OXFORD, Ohio — In his 20 years at Oxford's Miami University, Fazeel Khan, a professor of Mechanical & Manufacturing Engineering at Miami University of Ohio, has witnessed the evolution of robotics.

“What's transforming industry is the push towards smart factories and smart manufacturing,” said Khan.  

What You Need To Know

  • Miami University has received a $308,750 RAPIDS grant from the Ohio Department of Higher Education to advance manufacturing and robotics in the region 

  • Salary.com says the average salary for a robotics engineer in the US is over $100,000 
  • The university continues to market its program and has reached out to Intel hoping to recruit students for the job force  

These days there's more information being taken from the machines and he's trying to simulate that industry experience for students in a lab. 

“It's good to be able to have these technologies and equipment here so students have that exposure before they go to their internship and their full-time careers.
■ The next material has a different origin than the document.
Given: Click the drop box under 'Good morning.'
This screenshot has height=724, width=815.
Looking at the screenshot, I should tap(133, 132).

In addition to just coursework, we've also developed an internship training workshops where we've collaborated with companies,” said Khan.

Miami University recently received a $308,750 RAPIDS grant from Ohio's Department of Higher Education to help students learn state-of-the-art robotics, as well as purchase the latest equipment. 
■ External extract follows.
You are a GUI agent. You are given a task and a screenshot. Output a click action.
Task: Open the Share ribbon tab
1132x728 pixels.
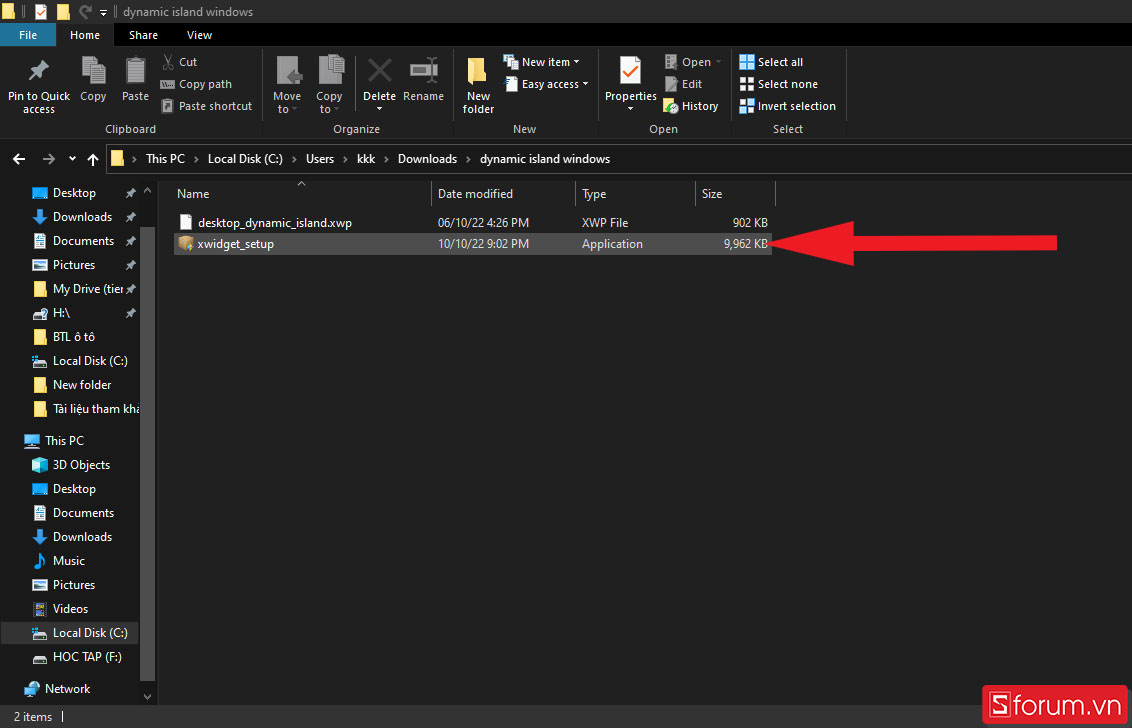click(x=143, y=35)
The university offers the only Bachelor's Degree in robotics engineering in our state, one of a handful in the country. 

Cincinnati native John Dahlquist knows all about it, and as a senior who will graduate in May, he plans to either seek a Master's Degree or enter the workforce, where he'll have a multitude of job opportunities. 

“Potential to do something in just pure electrical engineering, from the amount of classes I've taken. There seems to be opportunities from the management side of engineering. How willing and ready that everyone in the department is to help out makes it a lot easier and a lot less scary. So if people want to do something, there's plenty of opportunities and support,” said Dahlquist. 

“Intel and other manufacturers that are coming into the region, had direct contact with them to try to have them come recruit our students,” said Khan. 

Kahn said this is an exciting era for smart manufacturing and robotics in Ohio. And continuing to market Miami University's programs is key. 

“We'd like to dispel some of the more traditional impressions of mechanical manufacturing, for instance, that it involves design, ergonomics, human-machine interface. There's such a broad range of topics within mechanical and manufacturing that through awareness I think we increase our audience across women and also be able to improve diversity within our program,” said Khan.